┏━━

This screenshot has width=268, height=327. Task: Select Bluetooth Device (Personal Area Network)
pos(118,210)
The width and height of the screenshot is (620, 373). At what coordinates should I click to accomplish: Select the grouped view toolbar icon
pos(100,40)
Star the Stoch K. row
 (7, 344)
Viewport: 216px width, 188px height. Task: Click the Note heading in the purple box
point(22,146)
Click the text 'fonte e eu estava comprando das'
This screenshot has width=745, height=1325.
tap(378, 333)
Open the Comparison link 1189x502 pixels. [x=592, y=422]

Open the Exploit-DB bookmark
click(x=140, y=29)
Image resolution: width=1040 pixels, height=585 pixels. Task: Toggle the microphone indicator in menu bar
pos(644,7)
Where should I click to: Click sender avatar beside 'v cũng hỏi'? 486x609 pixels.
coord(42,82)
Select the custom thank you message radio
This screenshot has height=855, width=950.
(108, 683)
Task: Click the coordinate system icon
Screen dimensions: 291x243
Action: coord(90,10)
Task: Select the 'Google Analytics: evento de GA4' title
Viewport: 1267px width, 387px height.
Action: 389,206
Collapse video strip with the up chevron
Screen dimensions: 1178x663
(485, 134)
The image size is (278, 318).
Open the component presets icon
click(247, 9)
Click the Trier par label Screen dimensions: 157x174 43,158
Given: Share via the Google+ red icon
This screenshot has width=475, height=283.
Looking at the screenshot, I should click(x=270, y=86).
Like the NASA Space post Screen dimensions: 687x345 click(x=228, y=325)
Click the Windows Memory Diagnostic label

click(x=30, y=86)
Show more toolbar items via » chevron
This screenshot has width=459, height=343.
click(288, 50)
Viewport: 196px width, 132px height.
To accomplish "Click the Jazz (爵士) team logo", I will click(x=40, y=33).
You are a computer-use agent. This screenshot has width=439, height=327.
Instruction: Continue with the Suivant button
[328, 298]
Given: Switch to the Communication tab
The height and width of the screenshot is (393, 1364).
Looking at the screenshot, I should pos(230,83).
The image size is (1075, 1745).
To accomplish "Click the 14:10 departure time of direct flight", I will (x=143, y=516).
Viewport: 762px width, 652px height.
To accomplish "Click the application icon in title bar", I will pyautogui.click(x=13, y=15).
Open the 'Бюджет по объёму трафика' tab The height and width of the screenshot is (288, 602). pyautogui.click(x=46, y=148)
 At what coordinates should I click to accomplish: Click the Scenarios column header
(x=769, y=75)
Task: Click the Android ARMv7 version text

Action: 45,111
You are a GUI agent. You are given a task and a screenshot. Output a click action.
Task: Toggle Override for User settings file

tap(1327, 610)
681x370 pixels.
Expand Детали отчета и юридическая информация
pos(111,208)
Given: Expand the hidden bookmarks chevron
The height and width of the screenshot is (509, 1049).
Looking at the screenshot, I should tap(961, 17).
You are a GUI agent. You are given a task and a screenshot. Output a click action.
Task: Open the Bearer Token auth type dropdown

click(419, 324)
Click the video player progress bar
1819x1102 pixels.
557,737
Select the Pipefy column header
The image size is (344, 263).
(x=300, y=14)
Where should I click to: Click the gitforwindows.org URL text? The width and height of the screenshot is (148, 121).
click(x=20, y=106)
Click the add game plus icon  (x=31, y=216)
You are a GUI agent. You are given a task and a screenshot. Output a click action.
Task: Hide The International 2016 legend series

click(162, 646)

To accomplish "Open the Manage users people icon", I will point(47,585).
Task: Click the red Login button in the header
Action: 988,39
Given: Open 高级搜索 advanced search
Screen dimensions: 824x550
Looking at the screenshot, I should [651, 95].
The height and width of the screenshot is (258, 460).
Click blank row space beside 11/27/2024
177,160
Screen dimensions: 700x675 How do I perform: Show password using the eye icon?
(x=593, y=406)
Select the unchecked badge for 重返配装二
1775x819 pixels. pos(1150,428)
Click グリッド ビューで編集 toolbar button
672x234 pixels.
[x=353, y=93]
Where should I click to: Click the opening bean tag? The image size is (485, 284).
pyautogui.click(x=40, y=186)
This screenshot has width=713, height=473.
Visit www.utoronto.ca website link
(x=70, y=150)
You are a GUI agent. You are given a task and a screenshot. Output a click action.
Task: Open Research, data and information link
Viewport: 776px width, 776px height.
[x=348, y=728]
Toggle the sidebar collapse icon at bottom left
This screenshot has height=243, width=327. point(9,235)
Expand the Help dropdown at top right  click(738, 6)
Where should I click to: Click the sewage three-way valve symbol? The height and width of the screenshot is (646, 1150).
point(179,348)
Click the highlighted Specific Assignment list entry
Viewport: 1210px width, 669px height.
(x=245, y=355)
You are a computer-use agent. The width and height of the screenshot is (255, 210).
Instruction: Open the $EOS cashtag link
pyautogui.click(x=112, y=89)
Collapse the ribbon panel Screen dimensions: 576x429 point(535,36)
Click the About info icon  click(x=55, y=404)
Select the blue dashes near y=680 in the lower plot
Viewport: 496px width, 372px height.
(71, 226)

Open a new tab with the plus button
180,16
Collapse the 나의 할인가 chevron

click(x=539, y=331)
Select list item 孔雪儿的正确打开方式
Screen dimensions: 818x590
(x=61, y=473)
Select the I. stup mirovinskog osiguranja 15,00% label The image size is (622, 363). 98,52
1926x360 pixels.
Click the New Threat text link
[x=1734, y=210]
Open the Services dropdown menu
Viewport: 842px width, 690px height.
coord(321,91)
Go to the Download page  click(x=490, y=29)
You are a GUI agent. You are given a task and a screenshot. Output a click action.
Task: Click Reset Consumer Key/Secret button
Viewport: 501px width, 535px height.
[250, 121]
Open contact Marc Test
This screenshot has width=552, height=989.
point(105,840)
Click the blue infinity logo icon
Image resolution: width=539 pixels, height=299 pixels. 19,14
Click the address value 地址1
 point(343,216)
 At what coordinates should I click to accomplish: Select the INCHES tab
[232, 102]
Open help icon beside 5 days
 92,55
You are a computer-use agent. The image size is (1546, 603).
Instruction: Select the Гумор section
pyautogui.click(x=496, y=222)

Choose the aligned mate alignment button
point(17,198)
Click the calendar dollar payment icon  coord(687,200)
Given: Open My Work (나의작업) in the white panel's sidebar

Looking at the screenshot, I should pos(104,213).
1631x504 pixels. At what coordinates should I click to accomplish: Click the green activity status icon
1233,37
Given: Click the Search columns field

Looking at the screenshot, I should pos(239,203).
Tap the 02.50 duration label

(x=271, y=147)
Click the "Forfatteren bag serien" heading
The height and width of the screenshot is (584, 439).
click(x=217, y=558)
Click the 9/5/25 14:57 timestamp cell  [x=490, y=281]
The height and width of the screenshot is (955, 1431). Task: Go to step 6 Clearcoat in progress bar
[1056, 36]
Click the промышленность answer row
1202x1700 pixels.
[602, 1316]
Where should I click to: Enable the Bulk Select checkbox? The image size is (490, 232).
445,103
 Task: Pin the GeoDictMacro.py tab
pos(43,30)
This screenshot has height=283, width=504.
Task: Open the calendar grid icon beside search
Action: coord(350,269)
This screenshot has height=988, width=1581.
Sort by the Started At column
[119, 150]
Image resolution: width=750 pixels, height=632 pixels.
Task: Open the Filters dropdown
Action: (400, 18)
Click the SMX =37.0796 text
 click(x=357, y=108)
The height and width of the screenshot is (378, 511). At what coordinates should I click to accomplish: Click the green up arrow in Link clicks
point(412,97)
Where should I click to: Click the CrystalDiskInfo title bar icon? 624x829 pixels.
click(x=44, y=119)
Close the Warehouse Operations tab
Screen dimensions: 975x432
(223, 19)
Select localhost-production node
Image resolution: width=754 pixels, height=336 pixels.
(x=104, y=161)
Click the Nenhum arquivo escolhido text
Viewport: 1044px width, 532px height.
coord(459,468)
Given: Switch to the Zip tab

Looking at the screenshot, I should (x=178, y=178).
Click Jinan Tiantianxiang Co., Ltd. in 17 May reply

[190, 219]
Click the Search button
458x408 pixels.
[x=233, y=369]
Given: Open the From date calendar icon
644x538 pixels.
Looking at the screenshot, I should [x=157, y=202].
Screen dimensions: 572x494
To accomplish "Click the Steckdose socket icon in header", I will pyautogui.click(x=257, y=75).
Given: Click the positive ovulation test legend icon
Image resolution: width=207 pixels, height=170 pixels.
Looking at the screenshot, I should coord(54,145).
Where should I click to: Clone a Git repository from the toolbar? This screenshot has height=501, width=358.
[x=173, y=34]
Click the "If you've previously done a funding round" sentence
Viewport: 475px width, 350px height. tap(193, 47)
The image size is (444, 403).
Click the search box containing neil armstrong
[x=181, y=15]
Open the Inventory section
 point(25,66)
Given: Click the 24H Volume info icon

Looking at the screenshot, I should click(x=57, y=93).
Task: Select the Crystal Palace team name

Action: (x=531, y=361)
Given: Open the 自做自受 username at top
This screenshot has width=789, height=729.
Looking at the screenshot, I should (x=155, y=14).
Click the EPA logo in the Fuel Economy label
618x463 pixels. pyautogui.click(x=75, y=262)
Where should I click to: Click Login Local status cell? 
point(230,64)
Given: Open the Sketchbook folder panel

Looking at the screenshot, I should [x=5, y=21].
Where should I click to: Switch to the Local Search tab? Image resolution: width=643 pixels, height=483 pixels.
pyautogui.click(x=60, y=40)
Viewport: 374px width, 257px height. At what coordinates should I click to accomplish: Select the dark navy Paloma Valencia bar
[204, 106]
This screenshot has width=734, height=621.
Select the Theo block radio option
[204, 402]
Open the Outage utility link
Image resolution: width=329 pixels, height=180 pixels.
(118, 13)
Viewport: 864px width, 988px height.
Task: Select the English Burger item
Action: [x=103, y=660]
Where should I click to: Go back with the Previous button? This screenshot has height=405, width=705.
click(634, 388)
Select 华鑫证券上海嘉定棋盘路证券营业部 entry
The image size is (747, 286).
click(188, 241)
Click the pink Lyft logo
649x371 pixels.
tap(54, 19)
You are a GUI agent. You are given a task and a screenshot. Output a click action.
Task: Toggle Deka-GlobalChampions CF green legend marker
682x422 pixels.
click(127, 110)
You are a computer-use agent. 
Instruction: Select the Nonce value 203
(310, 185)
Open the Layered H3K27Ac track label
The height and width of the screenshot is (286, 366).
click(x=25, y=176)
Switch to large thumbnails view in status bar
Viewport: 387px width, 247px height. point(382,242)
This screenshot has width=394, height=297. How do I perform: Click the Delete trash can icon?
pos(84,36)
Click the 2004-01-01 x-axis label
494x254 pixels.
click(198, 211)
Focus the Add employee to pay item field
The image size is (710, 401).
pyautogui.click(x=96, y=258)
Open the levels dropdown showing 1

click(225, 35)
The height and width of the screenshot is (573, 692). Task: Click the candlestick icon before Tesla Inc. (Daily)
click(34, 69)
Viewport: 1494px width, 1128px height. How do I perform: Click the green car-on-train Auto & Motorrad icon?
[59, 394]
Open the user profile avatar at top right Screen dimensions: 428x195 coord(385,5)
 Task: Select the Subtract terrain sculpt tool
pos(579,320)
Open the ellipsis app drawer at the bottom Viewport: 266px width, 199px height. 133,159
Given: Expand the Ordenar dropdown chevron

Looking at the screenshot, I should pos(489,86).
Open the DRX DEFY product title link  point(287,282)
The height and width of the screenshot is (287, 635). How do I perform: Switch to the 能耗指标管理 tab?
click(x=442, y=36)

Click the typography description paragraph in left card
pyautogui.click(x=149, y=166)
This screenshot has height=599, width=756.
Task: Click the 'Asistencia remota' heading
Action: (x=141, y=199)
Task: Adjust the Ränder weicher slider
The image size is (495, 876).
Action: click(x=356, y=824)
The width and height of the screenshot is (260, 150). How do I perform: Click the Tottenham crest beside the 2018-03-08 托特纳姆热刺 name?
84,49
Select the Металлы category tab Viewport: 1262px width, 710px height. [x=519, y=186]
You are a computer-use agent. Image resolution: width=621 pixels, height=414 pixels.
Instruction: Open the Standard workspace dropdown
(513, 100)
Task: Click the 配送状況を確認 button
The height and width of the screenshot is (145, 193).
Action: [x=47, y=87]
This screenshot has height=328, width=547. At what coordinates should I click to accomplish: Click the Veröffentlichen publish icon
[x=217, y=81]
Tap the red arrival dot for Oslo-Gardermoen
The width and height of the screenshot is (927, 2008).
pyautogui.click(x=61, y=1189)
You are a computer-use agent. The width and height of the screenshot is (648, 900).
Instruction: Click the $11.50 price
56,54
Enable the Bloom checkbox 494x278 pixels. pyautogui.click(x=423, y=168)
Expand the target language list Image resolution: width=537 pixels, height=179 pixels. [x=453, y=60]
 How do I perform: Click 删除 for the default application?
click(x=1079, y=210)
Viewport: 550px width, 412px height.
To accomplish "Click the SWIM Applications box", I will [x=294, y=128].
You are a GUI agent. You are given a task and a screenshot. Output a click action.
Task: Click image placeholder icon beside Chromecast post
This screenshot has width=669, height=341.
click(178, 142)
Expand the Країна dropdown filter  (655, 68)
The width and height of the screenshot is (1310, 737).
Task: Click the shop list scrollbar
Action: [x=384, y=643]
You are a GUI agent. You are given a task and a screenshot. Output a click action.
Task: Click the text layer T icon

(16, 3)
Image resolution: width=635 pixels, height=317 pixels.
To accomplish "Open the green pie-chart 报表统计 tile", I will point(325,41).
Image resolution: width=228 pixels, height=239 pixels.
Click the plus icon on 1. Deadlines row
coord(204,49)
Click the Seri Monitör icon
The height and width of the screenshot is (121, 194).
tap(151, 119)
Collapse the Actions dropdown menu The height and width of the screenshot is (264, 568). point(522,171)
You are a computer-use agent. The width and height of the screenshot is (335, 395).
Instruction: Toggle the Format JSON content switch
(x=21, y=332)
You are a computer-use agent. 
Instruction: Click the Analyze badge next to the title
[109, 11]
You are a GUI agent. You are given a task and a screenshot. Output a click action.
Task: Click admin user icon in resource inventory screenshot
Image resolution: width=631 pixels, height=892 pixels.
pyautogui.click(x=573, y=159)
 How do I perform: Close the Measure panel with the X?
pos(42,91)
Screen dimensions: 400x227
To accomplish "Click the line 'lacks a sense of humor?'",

┗━━

WHAT TO PRODUCE
Could you report how many lines of the listing above hold "right"? Only the number is needed.

RESULT OF THIS TASK
2